North Carolina lawmakers certainly think the pursuit is worthwhile, despite the state coming up short on several other high-profile companies.
"We learned a lot of valuable lessons in near-misses," House Speaker Tim Moore(R-Cleveland) sai, referring to North Carolina's fruitless chase of a new Mazda and Toyota plant (the automakers ultimately chose Alabama). "You look at overall what we've done with the tax code and regulatory environment. We can check those boxes. We are the most competitive in the country for that. We want to make sure we're the best game in town."
Among other changes Republicans will propose in the upcoming budget:
*Enable a company that commits to investing at least $1 billion and creating at least 3,000 new jobs in North Carolina to be eligible for a transformative project award under the state's Job Development Investment Grants (JDIG) program. These thresholds are based on research conducted by the General Assembly's economic team regarding the level at which a major corporate relocation will have an immediate positive impact on state revenues.
*Allow transformative projects to receive credit for "expansion positions" above the 3,000 job minimum that are created during the term of a JDIG agreement. This will encourage companies to grow in North Carolina beyond an initial jobs commitment.
*Lengthen the base period for transformative projects to 10 years and also extend the maximum JDIG term for transformative projects to the base period plus an additional 30 years. This will provide more long-term certainty to companies considering North Carolina.
*Eliminate the $6,500 cap per job for JDIG awards for transformative projects. This will help attract higher-paying jobs.
*Modify the award that is available to high-yield and transformative projects so that 10 percent of that benefit is directed to the state Utility Account - the fund designed to support economic development projects in rural North Carolina. Previously, the company received 100 percent of the award. This will help make certain that the positive impact of major job recruitment is felt by the entire state.
"RTP has been undergoing some changes," Walden said. "They've lost a couple of tenants, they've been trying to reshape themselves so I think it's a natural fit for Apple to go to RTP. There's the space there and it obviously gives Apple the access to all the universities and all the talent in the area as well as very close to the airport."
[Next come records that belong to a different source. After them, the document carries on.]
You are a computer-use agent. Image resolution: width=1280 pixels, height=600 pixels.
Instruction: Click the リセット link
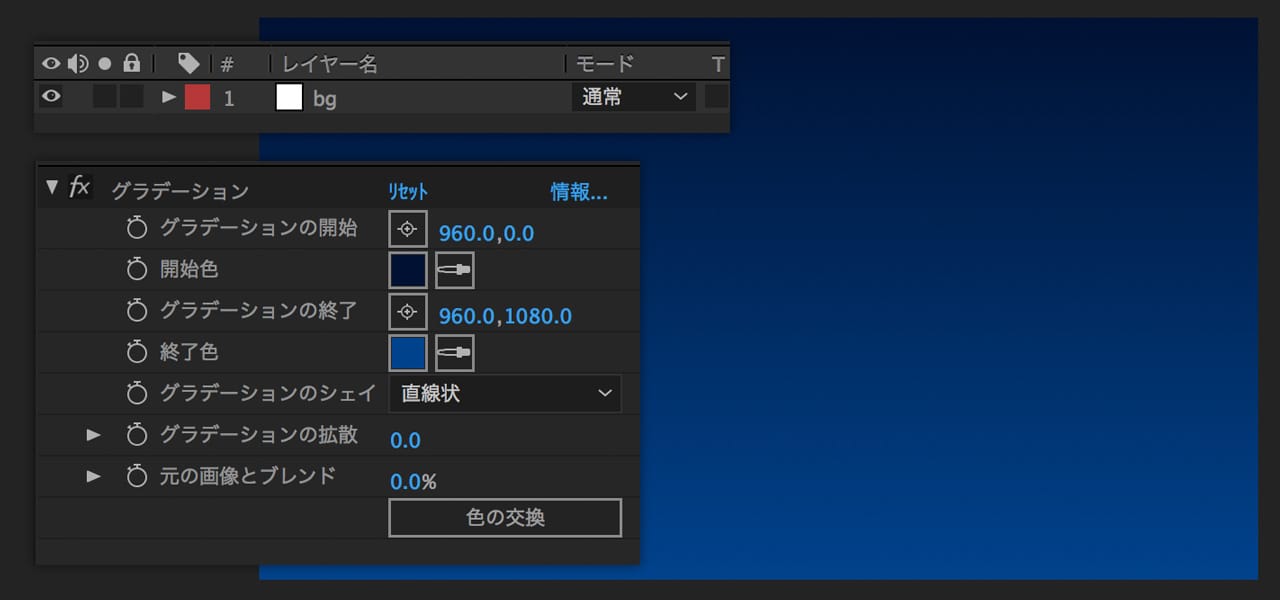pyautogui.click(x=408, y=192)
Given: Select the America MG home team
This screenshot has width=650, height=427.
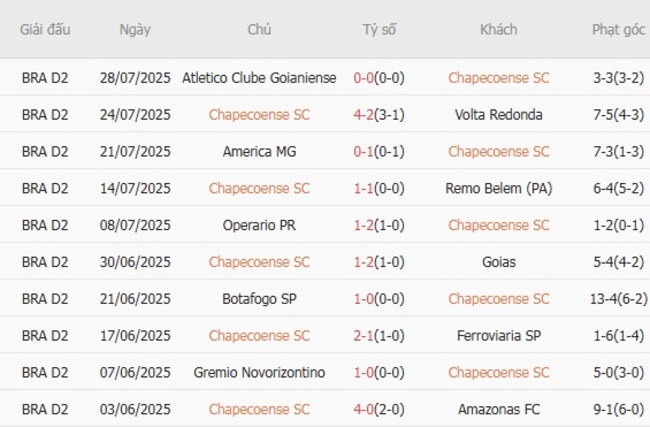Looking at the screenshot, I should [259, 152].
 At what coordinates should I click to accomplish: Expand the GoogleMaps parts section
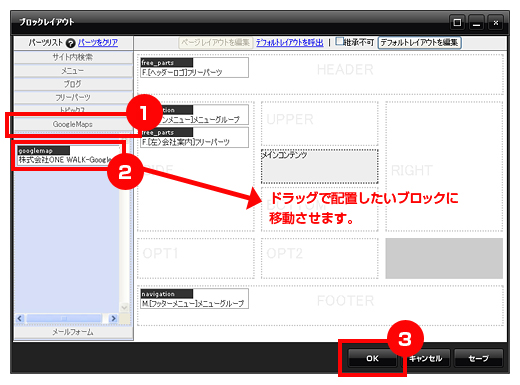tap(73, 124)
Both Moore and Berger declined to talk specifics about both Apple and Amazon, and instead insisted that these proposed incentives are just a base to show all international companies that "North Carolina is open for business."
The 2018-2019 proposed budget is the primary focus of the Legislature's short session, which began on Wednesday. Republican leaders have already announced a spending target of $23.9 billion - $600 million less than Governor Roy Cooper's proposal. The proposed budget also calls for wide-ranging tax cuts and an average 6.2% raise in teacher salaries, among several other provisions.